Pubblicato il 25 Marzo 2026
Un’importante operazione della polizia ha colpito il traffico di stupefacenti nel Sud-Est siciliano: dieci persone sono finite in carcere nell’ambito di un’indagine che ha portato alla luce un’organizzazione ben strutturata attiva sul territorio.
Dieci misure cautelari eseguite dalla polizia
Un’operazione antidroga condotta dalla Polizia di Stato ha portato all’esecuzione di 10 misure cautelari in carcere nei confronti di altrettanti indagati. L’ordinanza è stata emessa dal giudice per le indagini preliminari su richiesta della Direzione distrettuale antimafia. (ANSA.it)
Gli arrestati sono accusati, a vario titolo, di associazione per delinquere finalizzata al traffico e allo spaccio di sostanze stupefacenti.
L’indagine “Drug Parking” e il sistema di spaccio
L’inchiesta, avviata nel dicembre 2023 e denominata “Drug Parking”, ha permesso di ricostruire l’attività di un gruppo criminale radicato nel territorio ragusano. (ANSA.it)
Secondo gli investigatori, l’organizzazione operava in particolare tra Comiso e Vittoria, gestendo un traffico continuativo di droga. Il sistema era strutturato e organizzato, con ruoli ben definiti tra i membri.
Cocaina e marijuana al centro del traffico
Le indagini hanno evidenziato come il gruppo fosse specializzato nello spaccio di cocaina e marijuana, sostanze distribuite in modo capillare sul territorio. (ANSA.it)
L’attività illecita avrebbe garantito un flusso costante di droga, alimentando un mercato locale ben consolidato.
Coordinamento della Dda e operazione in corso
L’operazione è stata coordinata dalla Direzione distrettuale antimafia di Catania, a conferma della rilevanza dell’organizzazione smantellata e del contesto criminale in cui operava. (ANSA.it)

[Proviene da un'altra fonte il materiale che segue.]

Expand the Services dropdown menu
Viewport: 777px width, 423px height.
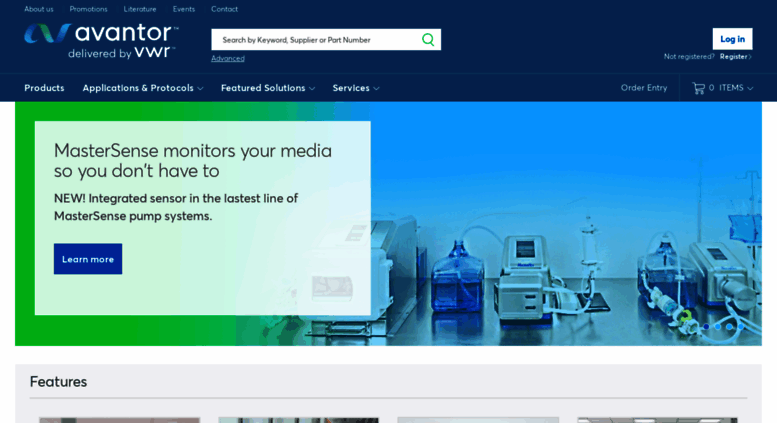point(355,88)
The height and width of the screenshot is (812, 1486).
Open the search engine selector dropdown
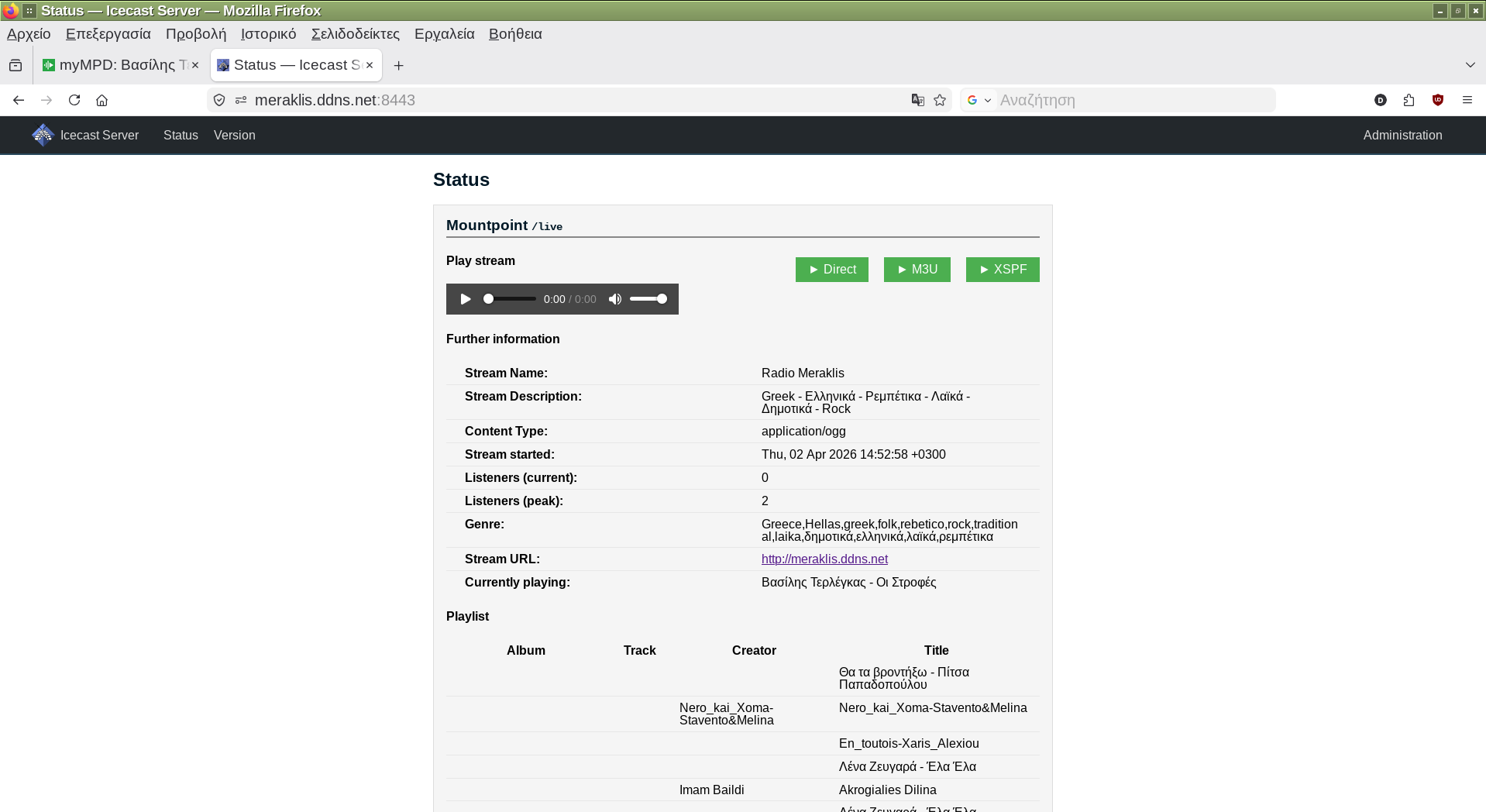coord(979,100)
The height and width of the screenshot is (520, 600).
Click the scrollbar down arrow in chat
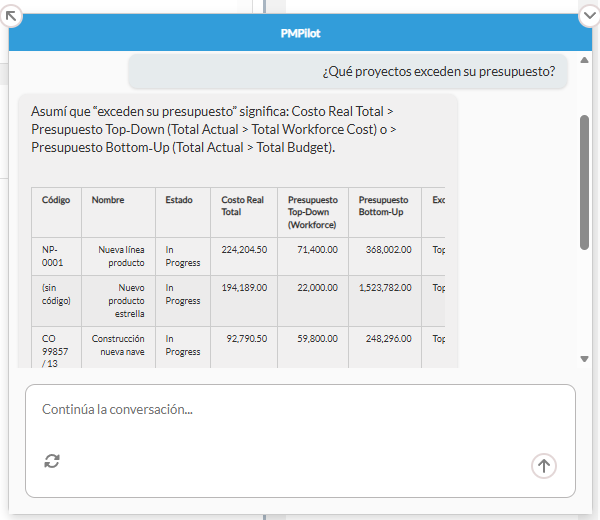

Le attività della polizia sono ancora in corso per completare il quadro investigativo e verificare eventuali ulteriori responsabilità.
Un nuovo colpo al traffico di droga in Sicilia
Il blitz rappresenta un duro colpo alle reti di spaccio della zona, già in passato al centro di operazioni simili. Le autorità continuano a monitorare il territorio per contrastare fenomeni di criminalità legati al traffico di stupefacenti.
L’indagine conferma come il fenomeno sia ancora radicato, ma anche come l’azione delle forze dell’ordine resti costante e incisiva.